11 California Winegrape Trial Blocks Average Over 30% Yield Increases


By Laurie Greene, CalAgToday editor and reporter


AgroThermal Systems produced a third year of impressive winegrape fruit set results in 2014 patented Thermal Heat Treatment process trials, averaging 23% more berries per bunch and 27% more bunch weight at mid season. Yield per vine at the end of the season showed a 31% gain in treated blocks vs. control blocks.

The data, developed under the direction of the Dawson Company, which creates sales opportunities for new agricultural post harvest, produce ripening and crop production technologies and novel agrichemicals, came from 15 trial and control blocks in the Southern Salinas Valley, Livermore and the Central Valley. According to the company’s founder and president, Art Dawson, “ We have been sampling fruit set and bunch weights in conjunction with AgroThermal since 2012 and this represents the 3rd year of a consistent average increase of over 20% in fruit set at mid season vs. corresponding trial blocks. There is no doubt the technique produces more fruit, even in great fruit set years as evidenced from over 30 blocks tracked since 2012.” The increase in fruit set varied by varietal; it appears the response to instantaneous heat treatment is varietal-specific.

In 2014, the two companies collaborated on sampling harvest weights and berries per bunch counts a few days in advance of harvest, in 11 of the 15 winegrape trial blocks. According to Dawson, “We stripped six vines in each control and trial block to get a projection of weight per vine. The average increase was 31% more weight per vine. This indicated that the technique not only created more berries per bunch, but this advantage was carried forward to harvest yields.”

****

TASKS AND EXERCISES:
a – Write out the part of the winegrape trial article starting at "AgroThermal Systems produced" and ending at "vs. control blocks.".
b – According to Dawson in the winegrape trial article, why were six vines stripped in each control and trial block?
The entries after this point aren't needed for this work.

****

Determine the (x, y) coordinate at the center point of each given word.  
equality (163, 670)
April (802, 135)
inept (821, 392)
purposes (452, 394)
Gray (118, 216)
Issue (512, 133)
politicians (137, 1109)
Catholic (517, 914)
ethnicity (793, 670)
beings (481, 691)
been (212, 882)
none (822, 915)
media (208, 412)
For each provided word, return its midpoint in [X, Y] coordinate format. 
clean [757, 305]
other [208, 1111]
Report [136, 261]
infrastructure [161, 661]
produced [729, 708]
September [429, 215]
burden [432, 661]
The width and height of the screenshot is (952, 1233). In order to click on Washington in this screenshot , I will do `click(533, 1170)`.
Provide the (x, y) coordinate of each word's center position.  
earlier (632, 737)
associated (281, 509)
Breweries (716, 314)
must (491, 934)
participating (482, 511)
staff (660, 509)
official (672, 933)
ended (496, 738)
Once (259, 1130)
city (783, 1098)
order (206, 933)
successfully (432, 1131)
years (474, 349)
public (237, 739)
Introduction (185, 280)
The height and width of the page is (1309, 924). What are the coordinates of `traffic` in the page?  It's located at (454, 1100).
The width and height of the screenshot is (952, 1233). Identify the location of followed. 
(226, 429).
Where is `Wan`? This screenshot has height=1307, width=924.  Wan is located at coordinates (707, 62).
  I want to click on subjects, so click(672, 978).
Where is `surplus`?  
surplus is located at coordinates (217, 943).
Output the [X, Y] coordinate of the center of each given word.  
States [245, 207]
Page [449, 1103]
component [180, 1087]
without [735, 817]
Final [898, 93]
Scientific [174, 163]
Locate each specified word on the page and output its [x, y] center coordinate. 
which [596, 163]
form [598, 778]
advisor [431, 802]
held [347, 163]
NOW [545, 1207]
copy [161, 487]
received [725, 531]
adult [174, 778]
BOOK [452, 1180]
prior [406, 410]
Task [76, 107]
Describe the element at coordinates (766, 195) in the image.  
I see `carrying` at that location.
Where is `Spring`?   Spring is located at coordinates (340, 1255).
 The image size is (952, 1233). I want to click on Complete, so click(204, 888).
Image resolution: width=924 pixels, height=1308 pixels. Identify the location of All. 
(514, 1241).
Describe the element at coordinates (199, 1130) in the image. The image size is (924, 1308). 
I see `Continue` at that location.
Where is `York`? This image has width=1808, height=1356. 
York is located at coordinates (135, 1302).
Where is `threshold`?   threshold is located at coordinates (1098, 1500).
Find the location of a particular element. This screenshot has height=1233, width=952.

****

RESULTS OF THE TASKS:
a –
AgroThermal Systems produced a third year of impressive winegrape fruit set results in 2014 patented Thermal Heat Treatment process trials, averaging 23% more berries per bunch and 27% more bunch weight at mid season. Yield per vine at the end of the season showed a 31% gain in treated blocks vs. control blocks.

b – Six vines in each control and trial block were stripped to get a projection of weight per vine.